3. Смысл названия . "Господа Головлевы " - это три поколения помещичьей семьи, описанных в романе. В самом названии заложена тонкая ирония автора, который ненавидел образ жизни провинциальных помещиков. "Господа" изображены в качестве вымирающего сословия, которое не приносит никакой пользы. К постепенному неизбежному "умертвлению" их приводит празднословие или запой.

4. Жанр . Социально-психологический роман

5. Тема . Центральная тема романа - обреченность помещичьего сословия. Жизнь за счет крестьян, находящихся в рабской зависимости, не может развить в человеке ничего хорошего. Начинается постепенное вырождение, ярче всего проявившееся в образе Порфирия Головлева.

В третьем поколении еще заметна тяга к какой-то иной жизни. Сыновья Порфирия, сироты Любинька и Аннинька стремятся во что бы то ни стало покинуть родовое имение. Но "головлевский гной" преследует их повсюду. Главным виновником смерти молодежи оказывается Иудушка, который, как паук, накидывает на всех свои петли.

6. Проблематика . Главная проблема романа заключается в том, что все его герои обречены на страдания с рождения. Между членами одной семьи не существует любви и уважения. У Порфирия эти чувства заменяются врожденной тягой к приобретению и накоплению богатства, которая скрывается за самым гнусным лицемерием.

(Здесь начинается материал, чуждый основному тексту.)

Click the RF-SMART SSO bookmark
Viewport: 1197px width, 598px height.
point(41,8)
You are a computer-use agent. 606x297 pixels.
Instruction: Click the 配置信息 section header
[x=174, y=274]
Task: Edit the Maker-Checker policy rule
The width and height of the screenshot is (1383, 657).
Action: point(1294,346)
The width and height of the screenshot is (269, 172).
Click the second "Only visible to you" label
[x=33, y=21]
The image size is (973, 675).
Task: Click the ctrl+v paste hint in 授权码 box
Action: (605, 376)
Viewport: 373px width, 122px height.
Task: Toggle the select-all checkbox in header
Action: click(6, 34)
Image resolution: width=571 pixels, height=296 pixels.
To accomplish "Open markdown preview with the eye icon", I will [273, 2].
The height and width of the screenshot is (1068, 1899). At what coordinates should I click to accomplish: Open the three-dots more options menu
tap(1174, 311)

Арина Петровна всю жизнь положила на "округление" своего хозяйства, но в итоге оказалась ни с чем. Даже в отношениях горячо любящих друг друга Любиньки и Анниньки наступает период, когда они перестают общаться. Камнем преткновения опять-таки выступают деньги богатых поклонников. В семействе Головлевых о родственных чувствах вспоминают только при серьезной опасности и близкой смерти. Но этот проблеск человечности всегда происходит слишком поздно.

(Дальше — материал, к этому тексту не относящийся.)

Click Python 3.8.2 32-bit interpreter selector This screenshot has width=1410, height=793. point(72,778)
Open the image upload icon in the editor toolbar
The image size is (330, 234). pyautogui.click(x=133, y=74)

Еще одной общероссийской проблемой, описанной в романе, является запой. К нему членов семейства приводит праздный образ жизни и отсутствие каких-либо четких целей. Самое страшное падение происходит с Аннинькой и Любинькой, которые мечтали о высоком искусстве, но также скатились до пьянства и разврата.

7. Герои . Арина Петровна, Порфирий, Степан, Павел, Аннинька и Любинька, Петенька и Володенька.

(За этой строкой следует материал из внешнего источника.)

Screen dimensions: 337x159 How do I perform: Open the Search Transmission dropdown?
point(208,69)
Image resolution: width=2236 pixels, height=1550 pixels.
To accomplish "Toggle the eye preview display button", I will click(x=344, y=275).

8. Сюжет и композиция . Роман начинается с достаточно благоприятного времени для семьи Головлевых. Арина Петровна - богатая и умная помещица, которая выгодно ведет хозяйственные дела семьи. Ее огорчает только сын - Степка-балбес. Некоторые опасения Арина Петровна испытывает по поводу Порфирия. Она уже замечает, что его льстивые речи представляют собой откровенное лицемерие.

Смерть Степана становится началом цепи бедствий, постигающих семью. Головлевы умирают один за другим. На этом фоне единственным довольным человеком остается Иудушка, который даже из смерти близких людей старается извлечь пользу. Он вполне мог спасти своих сыновей, но жадность перевесила в его душе все родственные чувства. Оставшись один, Порфирий постепенно начинает сходить с ума. Он тоже погружается в запой, но не от алкоголя, а от бесплодных фантазий.

Приезд смертельно больной Анниньки в какой-то момент пробуждает в дяде и племяннице родственные чувства. Но уже слишком поздно: последние Головлевы с головой погружаются в запой. В душе Иудушки перед самой смертью появляется желание посетить могилу матери. Побуждаемый этим порывом, он умирает в дороге. Аннинька также обречена, находясь в сильнейшей горячке. Роман заканчивается возвращением к теме ненасытной жадности. "Умертвлением" целого семейства крайне заинтересована ближайшая родственница Головлевых - "сестрица" Н. И. Галкина...

9. Чему учит автор? Салтыков-Щедрин показывает, что гибель провинциального дворянства неизбежна. Их бесполезная жизнь в "прахе" и "гное" никому не нужна. Помещики сами способствуют своему уничтожению, стремясь вырвать последний кусок из рук умирающих родственников.